Second generation land reform in Kenya is long overdue, at a time when
the population has grown disproportionately. Land laws are too casual and
must be reformed to benefit the vast majority of land-less Kenyans. Former
Taveta MP, Basil Criticos, walked out on Kenya and his obscenely huge 40,000
acre Taveta ranch in a care free manner, and has shamelessly reappeared back
from America to reclaim it, without as much of a word from the government.
For a start, Basil Criticos’ Taveta Farm ought to be nationalised by
President Kibaki’s government, if it wants to demonstrate it’s seriousness about
land reform.

And indeed this must be so. The common man has been the backbone of
Kenya over the past 40 years, and is yet to be rewarded for this. Denied the
opportunities that Presidents Kenyatta, Moi and Kibaki had in terms of
acquiring properties, assets and land, the common man has been forced
to etch out bare survival on the edge, through micro-entrepreneurial
actvities like hawking and farming. The people who stayed behind and kept Kenya
going all those years feel utterly betrayed when they see reward
reapportioned to the likes of Basil Criticos. The people who stayed behind and kept
Kenya going all those years, feel deep anguish when told that dual
citizenship may be allowed for by a new Kenyan constitution, thus giving the
unproductive Diaspora, a free hand to benefit both ways.

Kenya cannot be said to belong to anyone in particular.

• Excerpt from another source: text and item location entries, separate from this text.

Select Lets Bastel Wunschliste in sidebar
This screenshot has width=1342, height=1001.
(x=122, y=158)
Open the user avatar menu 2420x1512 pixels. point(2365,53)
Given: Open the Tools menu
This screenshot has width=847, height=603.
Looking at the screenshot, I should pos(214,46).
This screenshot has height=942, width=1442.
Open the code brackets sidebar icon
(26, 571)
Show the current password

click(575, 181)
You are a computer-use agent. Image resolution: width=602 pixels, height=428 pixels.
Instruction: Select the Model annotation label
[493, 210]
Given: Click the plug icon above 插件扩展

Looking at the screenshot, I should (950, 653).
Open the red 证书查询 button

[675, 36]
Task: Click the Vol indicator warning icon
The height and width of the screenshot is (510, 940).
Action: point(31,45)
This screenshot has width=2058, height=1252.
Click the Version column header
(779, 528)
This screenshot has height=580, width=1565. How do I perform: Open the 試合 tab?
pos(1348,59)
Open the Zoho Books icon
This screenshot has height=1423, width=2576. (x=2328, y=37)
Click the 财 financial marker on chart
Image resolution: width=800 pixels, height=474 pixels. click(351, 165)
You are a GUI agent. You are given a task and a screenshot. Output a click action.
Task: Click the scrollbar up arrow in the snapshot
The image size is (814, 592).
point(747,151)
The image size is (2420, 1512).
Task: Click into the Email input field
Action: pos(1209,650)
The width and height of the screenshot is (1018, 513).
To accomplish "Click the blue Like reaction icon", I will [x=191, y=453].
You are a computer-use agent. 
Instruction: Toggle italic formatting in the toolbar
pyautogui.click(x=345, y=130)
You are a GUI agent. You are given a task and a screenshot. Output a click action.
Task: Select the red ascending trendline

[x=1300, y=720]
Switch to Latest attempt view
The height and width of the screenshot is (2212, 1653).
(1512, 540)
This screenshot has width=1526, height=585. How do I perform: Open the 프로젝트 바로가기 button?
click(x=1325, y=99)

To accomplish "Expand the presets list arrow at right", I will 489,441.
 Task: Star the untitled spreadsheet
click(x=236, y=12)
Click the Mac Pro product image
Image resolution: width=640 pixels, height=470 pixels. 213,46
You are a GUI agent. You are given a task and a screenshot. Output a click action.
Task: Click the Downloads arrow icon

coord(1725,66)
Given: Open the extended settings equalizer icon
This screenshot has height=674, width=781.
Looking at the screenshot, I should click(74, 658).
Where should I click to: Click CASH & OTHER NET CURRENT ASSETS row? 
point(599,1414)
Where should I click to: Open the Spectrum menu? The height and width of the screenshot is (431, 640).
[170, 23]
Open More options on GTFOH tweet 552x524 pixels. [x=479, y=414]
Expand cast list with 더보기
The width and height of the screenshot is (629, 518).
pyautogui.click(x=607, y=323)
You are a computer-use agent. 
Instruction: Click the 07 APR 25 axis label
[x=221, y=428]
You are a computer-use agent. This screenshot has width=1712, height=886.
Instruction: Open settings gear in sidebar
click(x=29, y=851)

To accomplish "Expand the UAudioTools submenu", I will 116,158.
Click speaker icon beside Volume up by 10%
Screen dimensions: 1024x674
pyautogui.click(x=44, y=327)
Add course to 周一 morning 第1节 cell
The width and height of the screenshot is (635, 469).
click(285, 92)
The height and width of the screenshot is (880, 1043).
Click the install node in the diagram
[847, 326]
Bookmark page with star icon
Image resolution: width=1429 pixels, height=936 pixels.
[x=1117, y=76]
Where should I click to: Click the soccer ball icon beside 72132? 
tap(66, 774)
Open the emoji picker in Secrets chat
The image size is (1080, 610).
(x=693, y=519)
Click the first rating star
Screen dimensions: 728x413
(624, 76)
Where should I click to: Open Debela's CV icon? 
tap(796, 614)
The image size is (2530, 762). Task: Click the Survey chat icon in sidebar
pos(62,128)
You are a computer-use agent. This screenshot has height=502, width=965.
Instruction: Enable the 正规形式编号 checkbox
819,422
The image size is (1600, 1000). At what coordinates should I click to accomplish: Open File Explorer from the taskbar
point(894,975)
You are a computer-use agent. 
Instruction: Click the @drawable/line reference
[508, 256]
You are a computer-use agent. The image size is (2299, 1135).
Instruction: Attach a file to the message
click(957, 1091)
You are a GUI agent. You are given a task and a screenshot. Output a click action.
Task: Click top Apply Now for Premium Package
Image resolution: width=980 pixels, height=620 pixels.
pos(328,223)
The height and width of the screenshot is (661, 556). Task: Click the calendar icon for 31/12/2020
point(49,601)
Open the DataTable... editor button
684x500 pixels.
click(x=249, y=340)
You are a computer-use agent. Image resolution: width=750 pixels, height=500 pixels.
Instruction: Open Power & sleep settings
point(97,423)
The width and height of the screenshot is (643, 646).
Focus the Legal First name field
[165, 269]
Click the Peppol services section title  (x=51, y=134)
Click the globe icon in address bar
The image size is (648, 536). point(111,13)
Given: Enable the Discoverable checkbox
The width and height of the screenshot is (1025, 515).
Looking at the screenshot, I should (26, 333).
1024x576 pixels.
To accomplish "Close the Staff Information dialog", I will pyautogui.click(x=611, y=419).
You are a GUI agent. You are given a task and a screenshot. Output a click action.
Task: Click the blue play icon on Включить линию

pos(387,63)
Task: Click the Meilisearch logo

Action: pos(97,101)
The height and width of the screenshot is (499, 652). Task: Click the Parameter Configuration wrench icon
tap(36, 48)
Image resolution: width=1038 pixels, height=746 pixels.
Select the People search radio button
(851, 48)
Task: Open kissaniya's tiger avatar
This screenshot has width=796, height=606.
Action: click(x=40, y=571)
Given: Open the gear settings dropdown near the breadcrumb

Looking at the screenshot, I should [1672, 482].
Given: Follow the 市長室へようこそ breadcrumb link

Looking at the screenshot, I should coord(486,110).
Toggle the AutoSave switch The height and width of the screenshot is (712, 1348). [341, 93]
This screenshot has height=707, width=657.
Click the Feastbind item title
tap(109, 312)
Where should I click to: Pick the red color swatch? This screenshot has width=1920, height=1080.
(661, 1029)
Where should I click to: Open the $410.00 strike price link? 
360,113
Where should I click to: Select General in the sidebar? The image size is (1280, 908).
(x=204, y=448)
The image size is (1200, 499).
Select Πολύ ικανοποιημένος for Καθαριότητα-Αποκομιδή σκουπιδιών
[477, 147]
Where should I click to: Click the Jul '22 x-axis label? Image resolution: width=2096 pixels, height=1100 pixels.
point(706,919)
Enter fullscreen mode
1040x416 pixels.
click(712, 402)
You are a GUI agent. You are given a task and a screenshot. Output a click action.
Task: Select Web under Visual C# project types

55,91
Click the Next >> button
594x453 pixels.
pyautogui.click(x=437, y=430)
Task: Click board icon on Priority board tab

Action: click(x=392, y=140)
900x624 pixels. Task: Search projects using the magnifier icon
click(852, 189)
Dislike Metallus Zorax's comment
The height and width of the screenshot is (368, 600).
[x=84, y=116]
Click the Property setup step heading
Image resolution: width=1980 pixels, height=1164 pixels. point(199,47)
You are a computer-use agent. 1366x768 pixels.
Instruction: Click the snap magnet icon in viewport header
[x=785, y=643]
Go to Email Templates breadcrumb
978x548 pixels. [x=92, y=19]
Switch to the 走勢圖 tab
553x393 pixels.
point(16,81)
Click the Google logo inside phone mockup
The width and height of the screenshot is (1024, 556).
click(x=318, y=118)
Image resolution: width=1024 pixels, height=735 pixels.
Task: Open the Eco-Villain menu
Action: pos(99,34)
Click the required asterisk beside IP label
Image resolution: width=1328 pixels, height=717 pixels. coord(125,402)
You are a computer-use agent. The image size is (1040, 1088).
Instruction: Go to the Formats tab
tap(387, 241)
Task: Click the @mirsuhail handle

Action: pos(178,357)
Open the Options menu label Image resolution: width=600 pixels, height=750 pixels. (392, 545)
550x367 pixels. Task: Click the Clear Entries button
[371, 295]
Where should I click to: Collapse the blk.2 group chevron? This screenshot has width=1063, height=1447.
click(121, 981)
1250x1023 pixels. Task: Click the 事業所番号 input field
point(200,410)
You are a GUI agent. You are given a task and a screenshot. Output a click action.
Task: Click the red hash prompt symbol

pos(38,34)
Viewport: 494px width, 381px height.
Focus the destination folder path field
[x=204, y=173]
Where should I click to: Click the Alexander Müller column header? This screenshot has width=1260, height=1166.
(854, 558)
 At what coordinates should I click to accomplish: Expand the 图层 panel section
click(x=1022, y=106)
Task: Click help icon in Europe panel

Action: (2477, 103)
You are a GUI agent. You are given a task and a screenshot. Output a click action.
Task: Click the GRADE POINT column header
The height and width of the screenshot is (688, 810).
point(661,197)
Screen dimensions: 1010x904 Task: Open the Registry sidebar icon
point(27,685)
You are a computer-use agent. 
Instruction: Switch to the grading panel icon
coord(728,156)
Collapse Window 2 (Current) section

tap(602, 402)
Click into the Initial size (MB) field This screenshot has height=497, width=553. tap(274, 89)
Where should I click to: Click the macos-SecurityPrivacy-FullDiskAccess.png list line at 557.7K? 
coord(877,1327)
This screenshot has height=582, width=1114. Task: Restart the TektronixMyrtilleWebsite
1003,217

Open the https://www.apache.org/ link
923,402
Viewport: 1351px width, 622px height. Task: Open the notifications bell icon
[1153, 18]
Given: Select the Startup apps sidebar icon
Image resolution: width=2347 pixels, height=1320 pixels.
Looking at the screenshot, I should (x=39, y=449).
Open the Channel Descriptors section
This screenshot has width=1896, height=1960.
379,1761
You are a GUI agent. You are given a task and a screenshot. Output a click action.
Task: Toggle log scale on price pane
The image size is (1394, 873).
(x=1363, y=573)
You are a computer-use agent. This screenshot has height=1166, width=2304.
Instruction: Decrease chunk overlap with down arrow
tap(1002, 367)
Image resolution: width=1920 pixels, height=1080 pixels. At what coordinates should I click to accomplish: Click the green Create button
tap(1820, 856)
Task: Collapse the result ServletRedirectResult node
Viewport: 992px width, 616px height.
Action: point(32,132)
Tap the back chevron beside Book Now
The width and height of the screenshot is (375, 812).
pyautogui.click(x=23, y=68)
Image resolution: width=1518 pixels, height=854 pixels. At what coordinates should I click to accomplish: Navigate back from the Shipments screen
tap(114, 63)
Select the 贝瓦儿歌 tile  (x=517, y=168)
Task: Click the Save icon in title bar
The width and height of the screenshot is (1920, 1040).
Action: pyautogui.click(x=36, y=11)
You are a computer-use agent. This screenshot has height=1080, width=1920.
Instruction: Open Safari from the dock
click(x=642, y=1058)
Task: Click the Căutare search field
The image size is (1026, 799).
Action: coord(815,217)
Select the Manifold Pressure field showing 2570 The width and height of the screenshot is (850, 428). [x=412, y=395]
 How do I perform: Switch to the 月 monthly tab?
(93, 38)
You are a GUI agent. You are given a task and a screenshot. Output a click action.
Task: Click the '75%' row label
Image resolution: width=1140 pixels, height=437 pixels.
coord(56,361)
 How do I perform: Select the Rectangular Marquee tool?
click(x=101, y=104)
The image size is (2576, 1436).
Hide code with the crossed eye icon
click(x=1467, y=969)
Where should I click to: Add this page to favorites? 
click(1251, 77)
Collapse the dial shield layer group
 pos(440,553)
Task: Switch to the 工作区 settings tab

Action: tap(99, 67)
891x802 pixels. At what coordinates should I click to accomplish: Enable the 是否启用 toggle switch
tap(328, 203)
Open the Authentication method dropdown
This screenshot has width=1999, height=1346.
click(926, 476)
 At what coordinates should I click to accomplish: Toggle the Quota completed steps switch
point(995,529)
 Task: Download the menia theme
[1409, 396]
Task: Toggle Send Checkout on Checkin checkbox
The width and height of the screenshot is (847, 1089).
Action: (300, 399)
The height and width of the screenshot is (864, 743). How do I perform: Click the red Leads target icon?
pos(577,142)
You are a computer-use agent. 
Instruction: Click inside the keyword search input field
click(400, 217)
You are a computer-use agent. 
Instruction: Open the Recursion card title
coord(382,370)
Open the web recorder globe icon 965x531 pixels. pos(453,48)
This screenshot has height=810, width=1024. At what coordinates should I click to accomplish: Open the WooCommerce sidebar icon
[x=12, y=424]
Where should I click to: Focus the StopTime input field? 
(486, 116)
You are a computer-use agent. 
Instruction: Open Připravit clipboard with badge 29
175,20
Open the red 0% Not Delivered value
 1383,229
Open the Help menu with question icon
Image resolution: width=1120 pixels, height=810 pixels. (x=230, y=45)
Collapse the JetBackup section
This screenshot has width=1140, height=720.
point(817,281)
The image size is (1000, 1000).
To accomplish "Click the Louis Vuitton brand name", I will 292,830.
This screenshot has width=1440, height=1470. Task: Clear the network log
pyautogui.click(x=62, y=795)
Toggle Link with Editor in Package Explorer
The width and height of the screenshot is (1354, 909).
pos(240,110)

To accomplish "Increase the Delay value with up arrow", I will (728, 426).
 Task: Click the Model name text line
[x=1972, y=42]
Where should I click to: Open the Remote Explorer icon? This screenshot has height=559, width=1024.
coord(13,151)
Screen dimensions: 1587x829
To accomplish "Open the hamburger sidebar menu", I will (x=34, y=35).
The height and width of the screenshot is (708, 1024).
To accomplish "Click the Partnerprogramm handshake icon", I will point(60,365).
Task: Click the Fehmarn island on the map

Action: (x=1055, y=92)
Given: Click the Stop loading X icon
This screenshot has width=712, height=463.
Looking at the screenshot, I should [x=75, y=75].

Five years ago,
the media carried a highly charged debate involving Kenyans of African,
Asian and White descent, that tackled the ownership of Kenya. An African of
Kikuyu descent called for the immediate expulsion of all Asians and Whites
from Kenya and the reclamation of stolen lands. One H.W. Blunt, a
White-Kenyan from Nakuru, responded by giving a graphic account of the history of
the East African region dating back to the 15th century, and demonstrated
how the Kikuyu originated from the Congo, came to their current Kenyan
location in the 15th century, and dispossessed the Gumba of their land. H.W.
Blunt’s argument brought the debate to an end.

During the campaigns for the 1992 general elections, there was also a
humuorous twist when former President Daniel arap Moi said that Ahmed
Bamarhriz, a founding member of the Forum for the Restoration of
Democracy (FORD), was not a Kenyan, and that he should go back to Yemen.
Bamarhriz responded by saying that he would do so by boarding the next flight to
Yemen, but added that Moi would also be concurrently expected to board
the next flight to Sudan. Large parts of Malindi are also owned by
Italians, which makes Kenya no man’s land in particular.

Kenya belongs to those who want to make it their country regardless of
race, creed or background. It belongs to those who will stand by it, and not
bolt at the slightest threat of tribulation. It is this Kenya that President
Kibaki and his government should seek to identify, support and grow, in
Kenya’s quest for second generation land reform. President Kibaki’s
government is called upon to present a comprehensive and simplified
blueprint of Kenya’s second generation land reform program.